§ **PROVIDED INFORMATION**:
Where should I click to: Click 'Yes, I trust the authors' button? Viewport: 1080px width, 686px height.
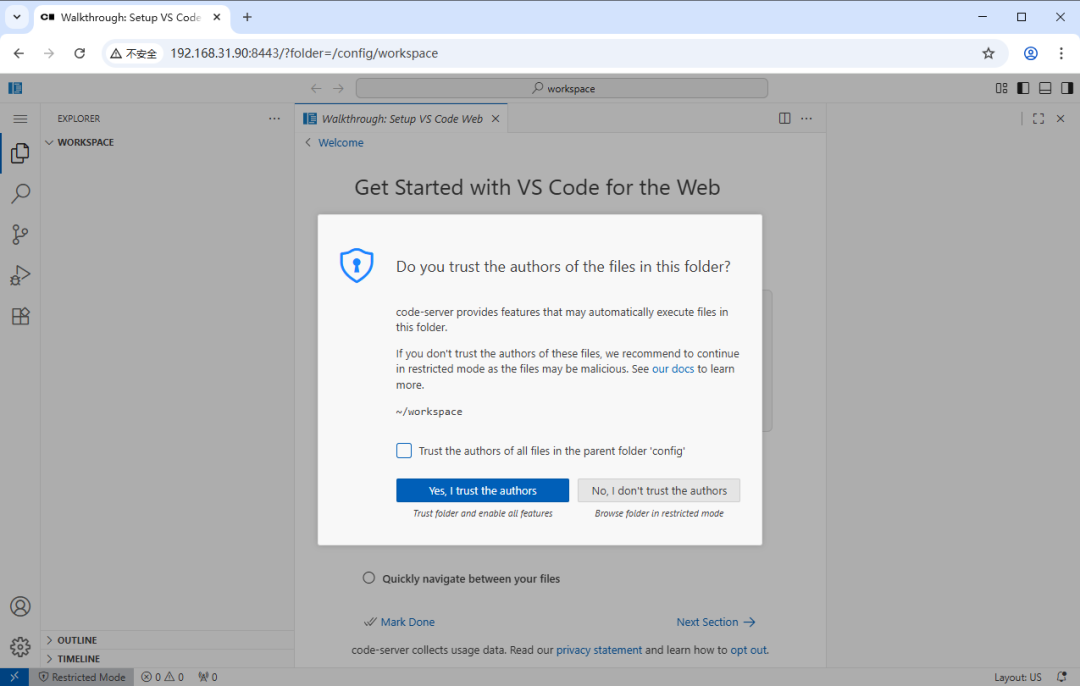pyautogui.click(x=482, y=491)
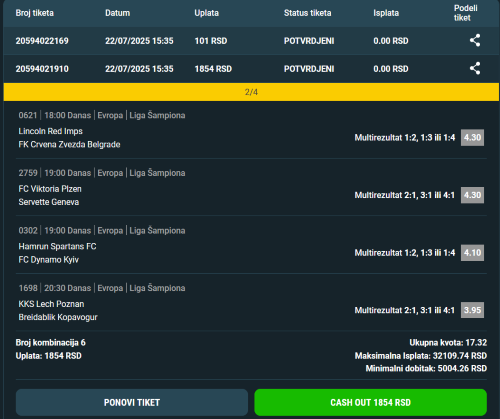
Task: Share ticket 20594022169 via share icon
Action: click(x=475, y=40)
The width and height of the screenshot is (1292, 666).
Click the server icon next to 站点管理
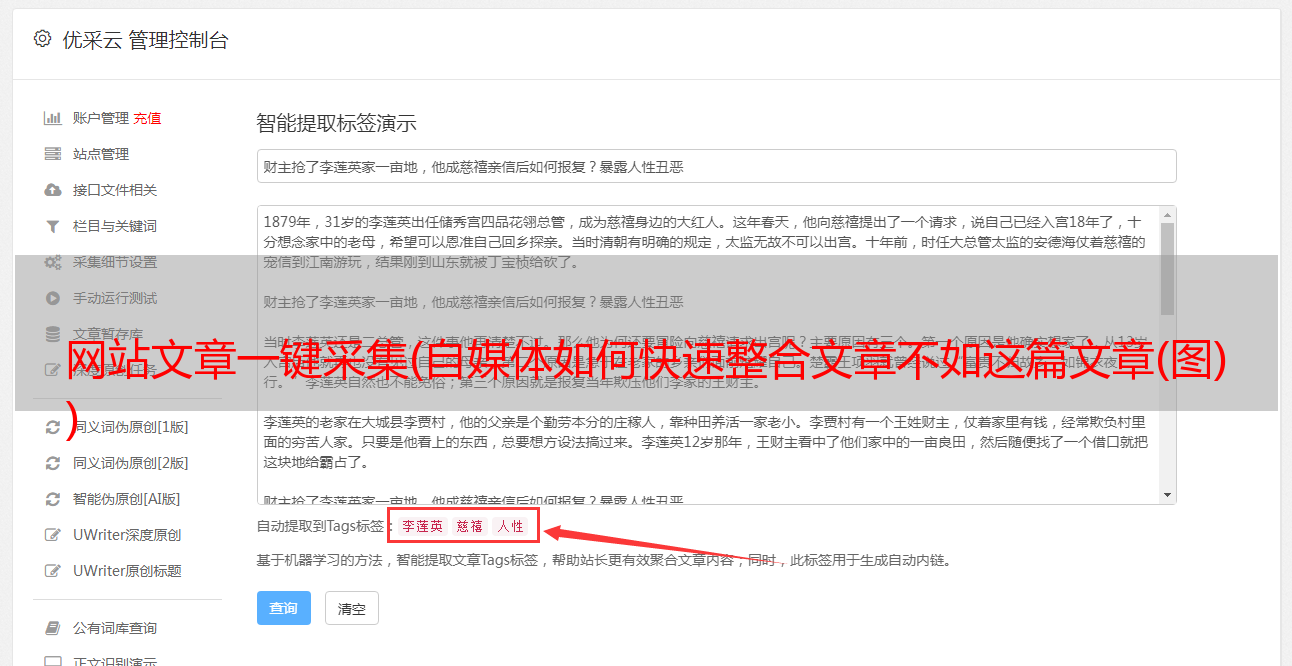[x=53, y=154]
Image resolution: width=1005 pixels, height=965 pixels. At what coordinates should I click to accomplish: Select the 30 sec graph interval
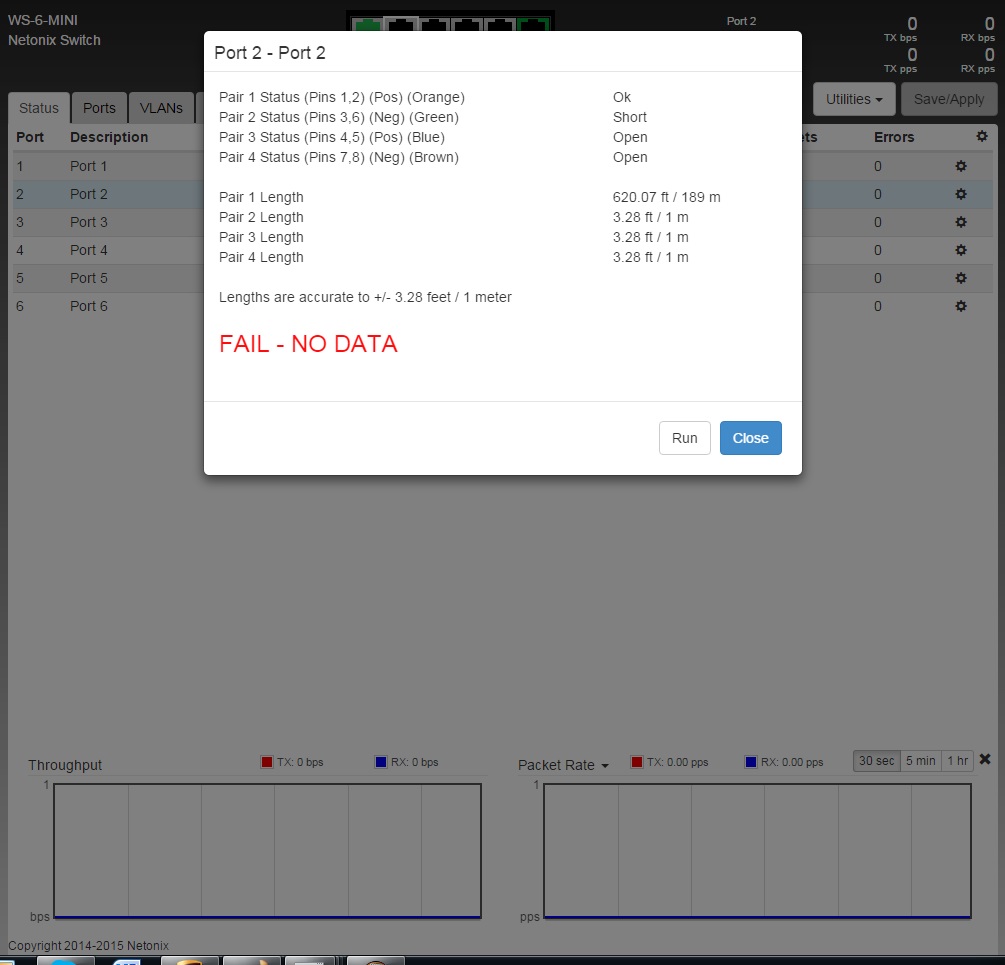pos(876,761)
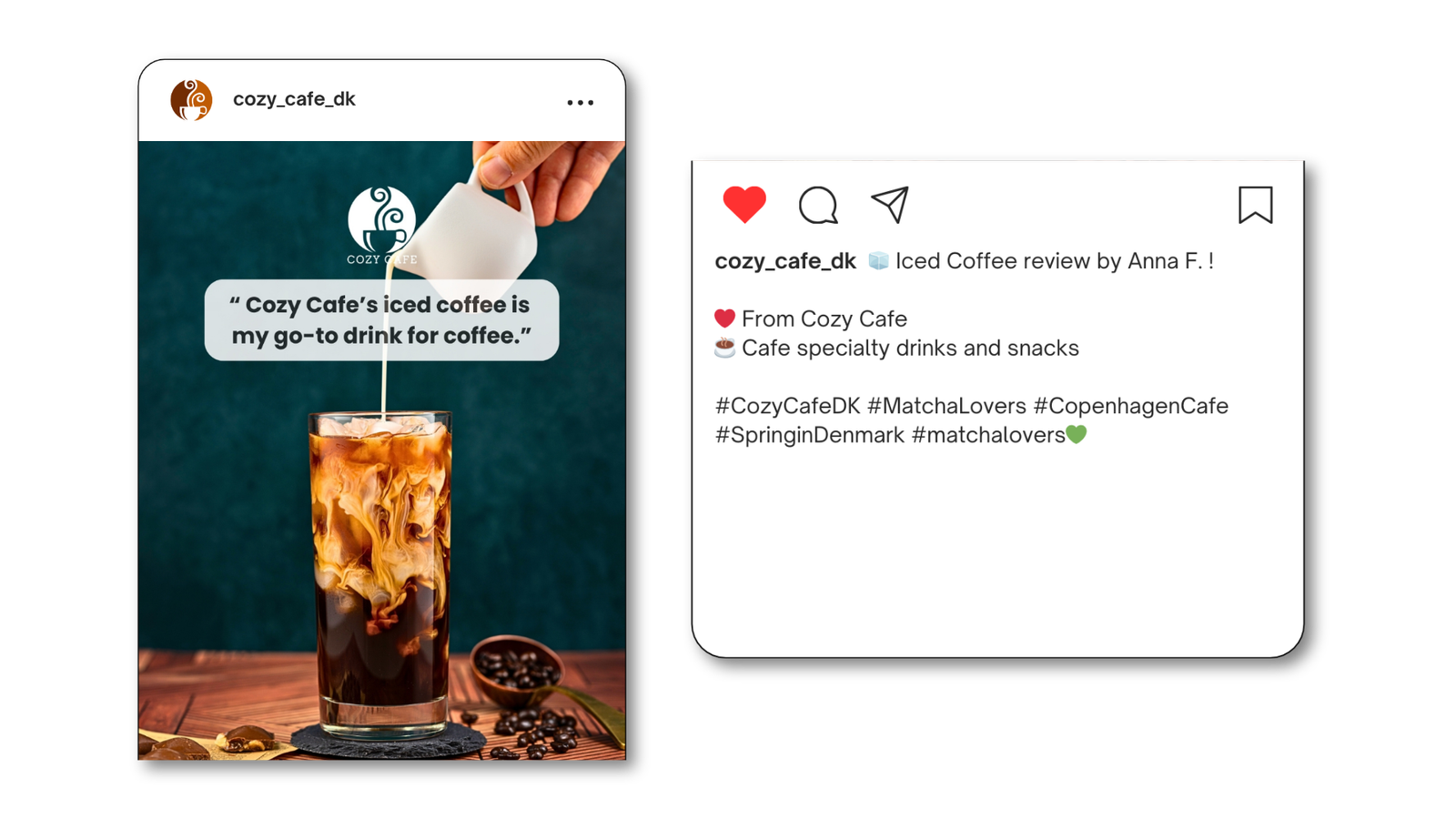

§ **WHAT YOU NEED TO DO**: Write the lines from the line containing "Image resolution: width=1005" through the last line of the data out again exactly, and only those lines; pictures stay out.

§ **YOUR RESPONSE**:
Image resolution: width=1005 pixels, height=965 pixels. At what coordinates should I click to accomplish: Select the 30 sec graph interval
pos(876,761)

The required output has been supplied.